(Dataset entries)
-*-*-

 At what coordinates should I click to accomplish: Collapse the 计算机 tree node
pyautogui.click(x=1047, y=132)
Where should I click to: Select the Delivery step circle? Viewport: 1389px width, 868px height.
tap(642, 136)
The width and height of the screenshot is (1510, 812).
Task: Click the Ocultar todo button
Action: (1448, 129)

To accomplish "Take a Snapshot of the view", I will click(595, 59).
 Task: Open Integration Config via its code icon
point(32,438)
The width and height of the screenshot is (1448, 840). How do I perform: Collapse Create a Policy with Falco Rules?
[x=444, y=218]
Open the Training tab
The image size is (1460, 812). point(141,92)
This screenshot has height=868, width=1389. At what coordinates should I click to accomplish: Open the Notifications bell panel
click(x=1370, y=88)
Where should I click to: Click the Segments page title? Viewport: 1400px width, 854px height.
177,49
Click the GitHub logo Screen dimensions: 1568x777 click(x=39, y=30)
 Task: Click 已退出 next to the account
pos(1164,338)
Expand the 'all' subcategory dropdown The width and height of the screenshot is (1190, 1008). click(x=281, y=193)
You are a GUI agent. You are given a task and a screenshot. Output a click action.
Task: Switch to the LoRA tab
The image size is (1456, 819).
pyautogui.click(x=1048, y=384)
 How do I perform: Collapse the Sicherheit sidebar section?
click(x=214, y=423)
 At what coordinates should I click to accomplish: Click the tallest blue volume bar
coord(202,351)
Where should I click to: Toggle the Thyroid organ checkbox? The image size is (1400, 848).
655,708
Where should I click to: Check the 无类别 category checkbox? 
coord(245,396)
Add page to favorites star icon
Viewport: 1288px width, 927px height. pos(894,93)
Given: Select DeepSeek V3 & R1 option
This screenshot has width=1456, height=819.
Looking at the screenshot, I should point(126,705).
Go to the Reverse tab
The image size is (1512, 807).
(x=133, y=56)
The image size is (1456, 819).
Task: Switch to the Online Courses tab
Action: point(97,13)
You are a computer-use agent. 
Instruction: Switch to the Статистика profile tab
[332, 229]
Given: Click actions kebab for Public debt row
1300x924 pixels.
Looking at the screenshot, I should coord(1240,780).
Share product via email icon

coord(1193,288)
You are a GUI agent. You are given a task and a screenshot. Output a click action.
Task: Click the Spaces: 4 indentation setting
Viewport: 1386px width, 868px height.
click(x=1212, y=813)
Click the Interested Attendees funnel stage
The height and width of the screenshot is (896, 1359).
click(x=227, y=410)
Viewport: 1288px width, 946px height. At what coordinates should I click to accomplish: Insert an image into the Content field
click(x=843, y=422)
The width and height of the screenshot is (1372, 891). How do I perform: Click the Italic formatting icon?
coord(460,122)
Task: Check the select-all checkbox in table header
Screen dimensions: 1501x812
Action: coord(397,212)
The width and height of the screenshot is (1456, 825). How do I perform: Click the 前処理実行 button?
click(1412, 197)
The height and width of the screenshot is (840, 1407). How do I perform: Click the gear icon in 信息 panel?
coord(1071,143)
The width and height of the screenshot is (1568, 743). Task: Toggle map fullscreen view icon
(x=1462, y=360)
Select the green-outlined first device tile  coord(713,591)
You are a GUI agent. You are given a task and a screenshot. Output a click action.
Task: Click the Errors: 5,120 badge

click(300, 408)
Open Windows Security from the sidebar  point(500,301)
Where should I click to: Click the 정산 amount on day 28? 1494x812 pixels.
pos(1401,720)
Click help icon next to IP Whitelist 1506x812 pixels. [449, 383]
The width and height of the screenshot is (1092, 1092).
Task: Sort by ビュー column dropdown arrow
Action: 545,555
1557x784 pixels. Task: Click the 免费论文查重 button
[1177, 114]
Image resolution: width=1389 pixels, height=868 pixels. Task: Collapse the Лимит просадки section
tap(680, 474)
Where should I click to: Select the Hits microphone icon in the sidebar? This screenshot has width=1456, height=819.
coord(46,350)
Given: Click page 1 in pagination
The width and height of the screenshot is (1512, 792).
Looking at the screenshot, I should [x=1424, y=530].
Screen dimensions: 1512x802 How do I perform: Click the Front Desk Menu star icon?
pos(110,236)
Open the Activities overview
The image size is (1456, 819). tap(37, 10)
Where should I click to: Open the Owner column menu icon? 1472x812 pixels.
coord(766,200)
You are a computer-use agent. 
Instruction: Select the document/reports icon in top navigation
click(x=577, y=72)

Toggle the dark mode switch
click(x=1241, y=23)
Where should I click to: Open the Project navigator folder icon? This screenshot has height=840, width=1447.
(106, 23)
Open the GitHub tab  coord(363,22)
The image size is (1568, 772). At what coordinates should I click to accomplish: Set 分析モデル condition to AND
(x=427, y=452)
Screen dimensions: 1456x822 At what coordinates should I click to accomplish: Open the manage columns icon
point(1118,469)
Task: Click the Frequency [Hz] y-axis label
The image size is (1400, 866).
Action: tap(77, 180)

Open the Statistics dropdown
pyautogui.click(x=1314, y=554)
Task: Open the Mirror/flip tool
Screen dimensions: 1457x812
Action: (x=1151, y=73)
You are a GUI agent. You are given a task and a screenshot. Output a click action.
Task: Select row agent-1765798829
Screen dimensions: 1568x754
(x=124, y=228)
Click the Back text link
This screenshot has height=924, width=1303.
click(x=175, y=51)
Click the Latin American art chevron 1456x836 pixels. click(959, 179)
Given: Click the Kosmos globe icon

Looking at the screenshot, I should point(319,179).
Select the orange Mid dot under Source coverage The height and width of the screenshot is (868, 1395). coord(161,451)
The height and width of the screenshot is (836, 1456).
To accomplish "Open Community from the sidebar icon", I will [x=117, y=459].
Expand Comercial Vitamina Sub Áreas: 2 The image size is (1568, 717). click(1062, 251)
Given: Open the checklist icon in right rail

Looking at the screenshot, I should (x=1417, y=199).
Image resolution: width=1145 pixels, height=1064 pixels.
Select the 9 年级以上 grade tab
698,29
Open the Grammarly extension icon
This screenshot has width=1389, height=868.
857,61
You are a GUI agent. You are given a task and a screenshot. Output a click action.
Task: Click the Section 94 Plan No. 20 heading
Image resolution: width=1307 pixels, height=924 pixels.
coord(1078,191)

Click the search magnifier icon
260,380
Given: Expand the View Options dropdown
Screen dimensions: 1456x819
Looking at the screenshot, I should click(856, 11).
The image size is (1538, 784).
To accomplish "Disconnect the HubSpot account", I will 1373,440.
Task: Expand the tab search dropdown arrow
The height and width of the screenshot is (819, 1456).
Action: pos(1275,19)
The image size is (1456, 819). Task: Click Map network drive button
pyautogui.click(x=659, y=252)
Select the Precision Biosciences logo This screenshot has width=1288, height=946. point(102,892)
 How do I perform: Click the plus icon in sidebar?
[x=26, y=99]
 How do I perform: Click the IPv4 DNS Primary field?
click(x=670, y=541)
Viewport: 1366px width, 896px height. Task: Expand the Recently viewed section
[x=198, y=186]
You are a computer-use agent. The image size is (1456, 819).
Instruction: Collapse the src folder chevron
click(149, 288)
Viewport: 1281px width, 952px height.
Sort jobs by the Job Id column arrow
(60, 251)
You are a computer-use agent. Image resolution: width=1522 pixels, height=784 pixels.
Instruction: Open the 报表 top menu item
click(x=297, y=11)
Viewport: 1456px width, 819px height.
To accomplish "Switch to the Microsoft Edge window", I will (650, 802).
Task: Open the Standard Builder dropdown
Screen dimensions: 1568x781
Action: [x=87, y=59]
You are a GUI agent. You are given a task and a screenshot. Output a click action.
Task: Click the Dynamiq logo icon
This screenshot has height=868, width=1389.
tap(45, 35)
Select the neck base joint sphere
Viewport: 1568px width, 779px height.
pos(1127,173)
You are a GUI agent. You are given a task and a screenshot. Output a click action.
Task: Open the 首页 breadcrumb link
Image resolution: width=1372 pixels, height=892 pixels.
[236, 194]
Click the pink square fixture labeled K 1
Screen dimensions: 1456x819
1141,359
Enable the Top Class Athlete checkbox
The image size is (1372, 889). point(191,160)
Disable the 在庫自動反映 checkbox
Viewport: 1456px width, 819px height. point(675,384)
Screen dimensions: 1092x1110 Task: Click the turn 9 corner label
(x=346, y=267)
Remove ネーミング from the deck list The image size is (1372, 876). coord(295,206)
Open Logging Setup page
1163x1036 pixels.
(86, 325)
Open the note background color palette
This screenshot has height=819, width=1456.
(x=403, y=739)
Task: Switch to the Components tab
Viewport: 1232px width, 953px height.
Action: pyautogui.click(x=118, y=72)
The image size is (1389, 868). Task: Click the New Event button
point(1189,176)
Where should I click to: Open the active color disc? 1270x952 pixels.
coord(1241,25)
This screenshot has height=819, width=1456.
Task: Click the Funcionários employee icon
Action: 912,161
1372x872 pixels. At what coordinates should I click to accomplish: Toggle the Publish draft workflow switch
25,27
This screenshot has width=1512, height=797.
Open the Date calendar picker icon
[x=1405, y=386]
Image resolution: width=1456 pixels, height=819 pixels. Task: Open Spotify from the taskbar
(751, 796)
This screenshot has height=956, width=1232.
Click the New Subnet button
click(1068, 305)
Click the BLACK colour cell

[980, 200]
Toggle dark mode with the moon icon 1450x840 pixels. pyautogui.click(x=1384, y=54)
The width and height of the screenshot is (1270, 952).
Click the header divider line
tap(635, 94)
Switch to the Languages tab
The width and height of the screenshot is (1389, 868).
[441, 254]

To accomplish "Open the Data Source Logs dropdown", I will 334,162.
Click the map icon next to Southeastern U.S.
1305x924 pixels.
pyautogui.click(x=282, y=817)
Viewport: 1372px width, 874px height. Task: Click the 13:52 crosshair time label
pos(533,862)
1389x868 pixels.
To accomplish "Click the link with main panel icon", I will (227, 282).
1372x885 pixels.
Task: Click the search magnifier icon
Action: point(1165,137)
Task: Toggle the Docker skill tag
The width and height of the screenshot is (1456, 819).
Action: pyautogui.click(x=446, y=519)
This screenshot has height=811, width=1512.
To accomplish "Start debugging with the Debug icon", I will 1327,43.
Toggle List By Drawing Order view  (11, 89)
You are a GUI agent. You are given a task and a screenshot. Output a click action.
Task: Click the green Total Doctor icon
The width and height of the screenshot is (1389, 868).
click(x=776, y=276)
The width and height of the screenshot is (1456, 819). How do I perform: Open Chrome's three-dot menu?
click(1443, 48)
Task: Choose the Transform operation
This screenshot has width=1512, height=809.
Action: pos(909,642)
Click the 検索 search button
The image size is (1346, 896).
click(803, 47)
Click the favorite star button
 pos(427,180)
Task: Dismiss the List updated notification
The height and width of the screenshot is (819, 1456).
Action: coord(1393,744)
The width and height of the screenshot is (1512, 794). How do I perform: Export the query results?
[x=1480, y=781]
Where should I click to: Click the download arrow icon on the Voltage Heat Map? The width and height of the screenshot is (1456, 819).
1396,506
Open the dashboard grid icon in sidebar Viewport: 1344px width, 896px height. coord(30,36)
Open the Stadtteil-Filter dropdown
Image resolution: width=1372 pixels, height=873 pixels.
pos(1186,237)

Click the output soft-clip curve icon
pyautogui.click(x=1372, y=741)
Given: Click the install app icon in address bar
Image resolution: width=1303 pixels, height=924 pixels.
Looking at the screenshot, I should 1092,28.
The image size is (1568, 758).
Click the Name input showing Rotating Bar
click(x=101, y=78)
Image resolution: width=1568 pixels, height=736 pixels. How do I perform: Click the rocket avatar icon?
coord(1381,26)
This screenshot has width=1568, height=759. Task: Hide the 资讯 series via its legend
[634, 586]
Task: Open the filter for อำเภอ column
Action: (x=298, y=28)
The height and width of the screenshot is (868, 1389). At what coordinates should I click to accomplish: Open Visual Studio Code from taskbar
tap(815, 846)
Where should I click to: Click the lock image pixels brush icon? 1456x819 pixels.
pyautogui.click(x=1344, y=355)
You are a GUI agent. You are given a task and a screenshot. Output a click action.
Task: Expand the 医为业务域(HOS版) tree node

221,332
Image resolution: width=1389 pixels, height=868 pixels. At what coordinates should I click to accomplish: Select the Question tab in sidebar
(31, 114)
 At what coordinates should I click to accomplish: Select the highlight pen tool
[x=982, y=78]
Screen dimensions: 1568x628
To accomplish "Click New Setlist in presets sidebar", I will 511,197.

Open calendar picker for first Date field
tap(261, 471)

-*-*-

- **Your goal**
Search the records for the string "GitHub" and report each line that has it.

- **Solution to the exercise**
Click the GitHub logo Screen dimensions: 1568x777 click(x=39, y=30)
Open the GitHub tab  coord(363,22)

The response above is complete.